No Kings: Newsom v Trump - Standoff LA
What on earth is happening in the City of Angels? Trump launched a surprise crackdown on undocumented immigrants, triggering protests and chaos. Solidarity actions erupted across the country. California filed a lawsuit. Trump deployed troops and threatened to arrest Governor Newsom. Speaker Johnson called for Newsom to be "tarred and feathered." A California U.S. Senator was manhandled and handcuffed. On Trump’s birthday, a military parade celebrated his show of force while demonstrations filled the streets across the country. Court battles rage. The situation is tangled and explosive—let’s break it down. (Our scheduled segment on Harvard is pushed to the next episode.)

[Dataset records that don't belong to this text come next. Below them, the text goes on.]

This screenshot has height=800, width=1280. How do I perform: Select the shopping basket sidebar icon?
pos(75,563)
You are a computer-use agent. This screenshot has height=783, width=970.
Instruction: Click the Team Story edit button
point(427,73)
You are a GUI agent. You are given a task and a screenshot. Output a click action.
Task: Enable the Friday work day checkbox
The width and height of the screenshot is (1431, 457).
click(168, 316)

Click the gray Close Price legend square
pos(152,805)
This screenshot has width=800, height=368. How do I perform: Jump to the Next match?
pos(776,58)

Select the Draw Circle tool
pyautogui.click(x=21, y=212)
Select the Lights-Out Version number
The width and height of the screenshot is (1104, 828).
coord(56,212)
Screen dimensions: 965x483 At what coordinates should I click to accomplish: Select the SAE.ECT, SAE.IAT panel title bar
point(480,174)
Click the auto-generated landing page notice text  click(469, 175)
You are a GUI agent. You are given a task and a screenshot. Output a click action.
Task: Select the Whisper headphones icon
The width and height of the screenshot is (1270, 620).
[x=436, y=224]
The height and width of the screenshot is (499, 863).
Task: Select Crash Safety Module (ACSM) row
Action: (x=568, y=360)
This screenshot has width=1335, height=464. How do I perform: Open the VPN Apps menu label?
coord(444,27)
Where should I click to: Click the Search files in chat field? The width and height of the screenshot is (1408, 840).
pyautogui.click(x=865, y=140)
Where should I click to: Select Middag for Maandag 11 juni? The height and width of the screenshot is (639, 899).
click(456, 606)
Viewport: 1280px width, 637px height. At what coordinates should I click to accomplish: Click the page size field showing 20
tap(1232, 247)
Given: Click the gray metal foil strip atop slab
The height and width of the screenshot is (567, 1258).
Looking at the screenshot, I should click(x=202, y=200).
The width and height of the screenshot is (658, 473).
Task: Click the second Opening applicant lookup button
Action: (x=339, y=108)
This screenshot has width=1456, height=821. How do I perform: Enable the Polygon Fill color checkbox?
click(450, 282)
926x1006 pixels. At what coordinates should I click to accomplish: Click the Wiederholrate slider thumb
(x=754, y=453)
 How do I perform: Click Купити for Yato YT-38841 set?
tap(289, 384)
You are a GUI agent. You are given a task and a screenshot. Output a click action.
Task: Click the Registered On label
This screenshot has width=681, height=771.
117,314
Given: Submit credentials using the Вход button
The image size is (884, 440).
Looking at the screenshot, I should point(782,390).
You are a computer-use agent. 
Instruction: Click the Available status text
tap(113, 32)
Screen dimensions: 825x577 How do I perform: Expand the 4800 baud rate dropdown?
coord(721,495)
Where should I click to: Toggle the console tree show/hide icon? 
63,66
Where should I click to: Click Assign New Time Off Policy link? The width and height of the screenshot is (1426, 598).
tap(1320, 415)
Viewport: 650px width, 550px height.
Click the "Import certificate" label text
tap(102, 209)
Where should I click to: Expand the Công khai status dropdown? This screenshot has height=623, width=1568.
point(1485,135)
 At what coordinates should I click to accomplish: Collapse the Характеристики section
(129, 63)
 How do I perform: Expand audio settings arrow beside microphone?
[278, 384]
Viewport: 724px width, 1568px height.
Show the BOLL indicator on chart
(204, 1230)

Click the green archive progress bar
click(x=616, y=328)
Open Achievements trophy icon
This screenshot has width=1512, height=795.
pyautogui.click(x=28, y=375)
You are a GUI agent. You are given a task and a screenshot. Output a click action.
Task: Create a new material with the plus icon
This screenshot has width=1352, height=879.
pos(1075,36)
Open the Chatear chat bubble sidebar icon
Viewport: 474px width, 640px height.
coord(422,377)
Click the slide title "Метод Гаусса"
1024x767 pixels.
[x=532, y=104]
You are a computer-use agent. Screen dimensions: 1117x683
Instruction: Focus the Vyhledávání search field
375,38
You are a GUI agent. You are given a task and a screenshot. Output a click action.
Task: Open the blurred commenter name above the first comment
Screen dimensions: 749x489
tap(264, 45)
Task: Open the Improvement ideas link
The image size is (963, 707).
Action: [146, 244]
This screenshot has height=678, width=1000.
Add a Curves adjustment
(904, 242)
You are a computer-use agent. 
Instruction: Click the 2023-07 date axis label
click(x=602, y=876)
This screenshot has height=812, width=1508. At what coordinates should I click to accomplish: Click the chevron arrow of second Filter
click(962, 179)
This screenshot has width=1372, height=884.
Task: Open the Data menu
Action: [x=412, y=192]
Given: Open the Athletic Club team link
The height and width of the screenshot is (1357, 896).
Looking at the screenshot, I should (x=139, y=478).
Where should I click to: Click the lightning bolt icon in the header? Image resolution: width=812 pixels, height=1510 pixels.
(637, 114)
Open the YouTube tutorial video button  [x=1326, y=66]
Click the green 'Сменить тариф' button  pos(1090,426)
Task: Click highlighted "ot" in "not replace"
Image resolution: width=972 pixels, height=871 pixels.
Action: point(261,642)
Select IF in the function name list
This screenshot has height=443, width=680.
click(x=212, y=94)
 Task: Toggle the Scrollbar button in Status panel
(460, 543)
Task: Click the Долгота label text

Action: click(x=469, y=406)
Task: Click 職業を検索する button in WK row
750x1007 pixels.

For days, gossip and noise flooded the airwaves and cyberspace. Mainstream media hyped it up: walls of Mexican flags, flaming streets, thick smoke like a war zone. But in truth? It was just two city blocks. Not all protesters were Latino. And those who turned violent were a tiny few.
Is it legal for Trump to deploy the U.S. military domestically? Is Newsom right to hold his ground? Is local resistance to ICE sensible?
So, who started the conflict? What are Trump and Newsom each saying? Who's telling the truth—and what even is the truth? Why is it so hard to make sense of this? What does the public think? And what comes next?
Subscribe to XindomUSA — no hype, no bandwagoning. Just clear, factual analysis that lays out what really happened.
Video: Newsom v Trump - Standoff LA
Sweep and Escalation
Friday, June 6, just after 9 a.m., ICE (Immigration and Customs Enforcement) launched coordinated raids across multiple sites in Los Angeles. Under the pretext of investigating “forged work permits,” they stormed a Home Depot parking lot where day laborers gather, and a garment factory. Dozens were detained and taken away, including local union leader David Huerta.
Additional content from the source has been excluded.